— Provided data —

-*-

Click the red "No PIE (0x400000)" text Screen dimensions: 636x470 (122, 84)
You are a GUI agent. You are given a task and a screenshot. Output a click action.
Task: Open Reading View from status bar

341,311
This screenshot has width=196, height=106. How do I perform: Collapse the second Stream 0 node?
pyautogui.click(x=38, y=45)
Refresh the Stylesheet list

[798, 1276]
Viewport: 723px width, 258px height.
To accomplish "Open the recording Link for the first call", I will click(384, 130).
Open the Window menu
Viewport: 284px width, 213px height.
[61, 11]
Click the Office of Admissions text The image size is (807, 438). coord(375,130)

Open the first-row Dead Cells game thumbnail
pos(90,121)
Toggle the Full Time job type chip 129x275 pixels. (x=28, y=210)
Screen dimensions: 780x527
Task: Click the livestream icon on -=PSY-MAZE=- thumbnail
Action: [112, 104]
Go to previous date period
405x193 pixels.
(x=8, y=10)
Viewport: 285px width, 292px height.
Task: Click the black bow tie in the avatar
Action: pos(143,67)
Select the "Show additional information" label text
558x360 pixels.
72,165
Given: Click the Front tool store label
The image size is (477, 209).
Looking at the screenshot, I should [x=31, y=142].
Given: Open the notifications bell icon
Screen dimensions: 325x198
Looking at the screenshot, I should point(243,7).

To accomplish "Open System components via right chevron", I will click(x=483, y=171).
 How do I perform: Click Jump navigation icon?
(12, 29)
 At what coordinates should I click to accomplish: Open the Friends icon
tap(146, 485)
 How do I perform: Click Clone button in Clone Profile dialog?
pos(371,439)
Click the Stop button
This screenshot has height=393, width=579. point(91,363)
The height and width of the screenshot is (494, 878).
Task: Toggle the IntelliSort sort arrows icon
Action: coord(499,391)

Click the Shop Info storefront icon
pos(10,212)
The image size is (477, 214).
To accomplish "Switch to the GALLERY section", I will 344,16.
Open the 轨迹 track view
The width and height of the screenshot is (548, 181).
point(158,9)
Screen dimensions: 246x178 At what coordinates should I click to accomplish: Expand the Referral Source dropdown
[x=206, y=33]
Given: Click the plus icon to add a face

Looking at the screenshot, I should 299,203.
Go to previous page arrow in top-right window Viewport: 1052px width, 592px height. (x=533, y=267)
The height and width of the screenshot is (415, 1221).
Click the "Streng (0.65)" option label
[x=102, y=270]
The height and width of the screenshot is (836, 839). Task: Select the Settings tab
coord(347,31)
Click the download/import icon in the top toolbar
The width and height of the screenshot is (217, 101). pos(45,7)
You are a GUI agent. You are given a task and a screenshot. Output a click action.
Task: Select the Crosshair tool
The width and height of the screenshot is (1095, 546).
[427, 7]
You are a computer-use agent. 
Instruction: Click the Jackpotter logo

-*-

— What you will do —
Where the listing above has a line with "Go to previous page", start there, and output every line exactly through the line with "Task: Select the Crosshair tool", which is also included.

— Answer to this problem —
Go to previous page arrow in top-right window Viewport: 1052px width, 592px height. (x=533, y=267)
The height and width of the screenshot is (415, 1221).
Click the "Streng (0.65)" option label
[x=102, y=270]
The height and width of the screenshot is (836, 839). Task: Select the Settings tab
coord(347,31)
Click the download/import icon in the top toolbar
The width and height of the screenshot is (217, 101). pos(45,7)
You are a GUI agent. You are given a task and a screenshot. Output a click action.
Task: Select the Crosshair tool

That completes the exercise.